Zestaw wierszy -
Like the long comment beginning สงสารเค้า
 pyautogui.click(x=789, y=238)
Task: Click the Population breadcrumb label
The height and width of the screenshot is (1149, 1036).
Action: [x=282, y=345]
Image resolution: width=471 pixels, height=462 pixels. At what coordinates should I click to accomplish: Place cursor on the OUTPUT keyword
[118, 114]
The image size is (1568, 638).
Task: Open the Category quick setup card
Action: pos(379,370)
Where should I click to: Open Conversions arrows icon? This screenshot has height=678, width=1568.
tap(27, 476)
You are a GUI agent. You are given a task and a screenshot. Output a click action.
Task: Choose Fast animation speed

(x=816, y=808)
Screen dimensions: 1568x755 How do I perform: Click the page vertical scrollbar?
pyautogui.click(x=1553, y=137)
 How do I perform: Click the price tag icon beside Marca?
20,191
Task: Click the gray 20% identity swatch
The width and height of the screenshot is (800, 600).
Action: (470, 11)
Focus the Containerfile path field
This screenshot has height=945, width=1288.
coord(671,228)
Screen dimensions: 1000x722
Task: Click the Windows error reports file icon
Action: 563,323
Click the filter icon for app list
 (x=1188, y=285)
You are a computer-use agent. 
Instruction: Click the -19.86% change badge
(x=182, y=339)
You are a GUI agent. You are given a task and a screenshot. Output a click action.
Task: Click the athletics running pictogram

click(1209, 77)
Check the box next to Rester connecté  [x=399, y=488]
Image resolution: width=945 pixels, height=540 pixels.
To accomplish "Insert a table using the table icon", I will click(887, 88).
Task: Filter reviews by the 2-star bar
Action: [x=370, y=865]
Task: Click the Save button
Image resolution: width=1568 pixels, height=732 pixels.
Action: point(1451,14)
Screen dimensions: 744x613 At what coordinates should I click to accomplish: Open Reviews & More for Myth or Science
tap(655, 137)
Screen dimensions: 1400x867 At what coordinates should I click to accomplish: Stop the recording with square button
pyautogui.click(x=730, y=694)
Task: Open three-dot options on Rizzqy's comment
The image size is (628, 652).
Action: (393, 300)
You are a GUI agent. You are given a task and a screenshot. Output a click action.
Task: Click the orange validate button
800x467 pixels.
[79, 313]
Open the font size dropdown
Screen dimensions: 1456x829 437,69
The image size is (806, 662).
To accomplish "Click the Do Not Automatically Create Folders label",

Cel - Podaj wszystkie powyższe wiersze jako listę JSON z ciągami znaków, po jednym na każdy wiersz. Puste wiersze pomiń.

Odpowiedź -
[
  "Like the long comment beginning สงสารเค้า",
  " pyautogui.click(x=789, y=238)",
  "Task: Click the Population breadcrumb label",
  "The height and width of the screenshot is (1149, 1036).",
  "Action: [x=282, y=345]",
  "Image resolution: width=471 pixels, height=462 pixels. At what coordinates should I click to accomplish: Place cursor on the OUTPUT keyword",
  "[118, 114]",
  "The image size is (1568, 638).",
  "Task: Open the Category quick setup card",
  "Action: pos(379,370)",
  "Where should I click to: Open Conversions arrows icon? This screenshot has height=678, width=1568.",
  "tap(27, 476)",
  "You are a GUI agent. You are given a task and a screenshot. Output a click action.",
  "Task: Choose Fast animation speed",
  "(x=816, y=808)",
  "Screen dimensions: 1568x755 How do I perform: Click the page vertical scrollbar?",
  "pyautogui.click(x=1553, y=137)",
  " How do I perform: Click the price tag icon beside Marca?",
  "20,191",
  "Task: Click the gray 20% identity swatch",
  "The width and height of the screenshot is (800, 600).",
  "Action: (470, 11)",
  "Focus the Containerfile path field",
  "This screenshot has height=945, width=1288.",
  "coord(671,228)",
  "Screen dimensions: 1000x722",
  "Task: Click the Windows error reports file icon",
  "Action: 563,323",
  "Click the filter icon for app list",
  " (x=1188, y=285)",
  "You are a computer-use agent. ",
  "Instruction: Click the -19.86% change badge",
  "(x=182, y=339)",
  "You are a GUI agent. You are given a task and a screenshot. Output a click action.",
  "Task: Click the athletics running pictogram",
  "click(1209, 77)",
  "Check the box next to Rester connecté  [x=399, y=488]",
  "Image resolution: width=945 pixels, height=540 pixels.",
  "To accomplish \"Insert a table using the table icon\", I will click(887, 88).",
  "Task: Filter reviews by the 2-star bar",
  "Action: [x=370, y=865]",
  "Task: Click the Save button",
  "Image resolution: width=1568 pixels, height=732 pixels.",
  "Action: point(1451,14)",
  "Screen dimensions: 744x613 At what coordinates should I click to accomplish: Open Reviews & More for Myth or Science",
  "tap(655, 137)",
  "Screen dimensions: 1400x867 At what coordinates should I click to accomplish: Stop the recording with square button",
  "pyautogui.click(x=730, y=694)",
  "Task: Open three-dot options on Rizzqy's comment",
  "The image size is (628, 652).",
  "Action: (393, 300)",
  "You are a GUI agent. You are given a task and a screenshot. Output a click action.",
  "Task: Click the orange validate button",
  "800x467 pixels.",
  "[79, 313]",
  "Open the font size dropdown",
  "Screen dimensions: 1456x829 437,69",
  "The image size is (806, 662).",
  "To accomplish \"Click the Do Not Automatically Create Folders label\","
]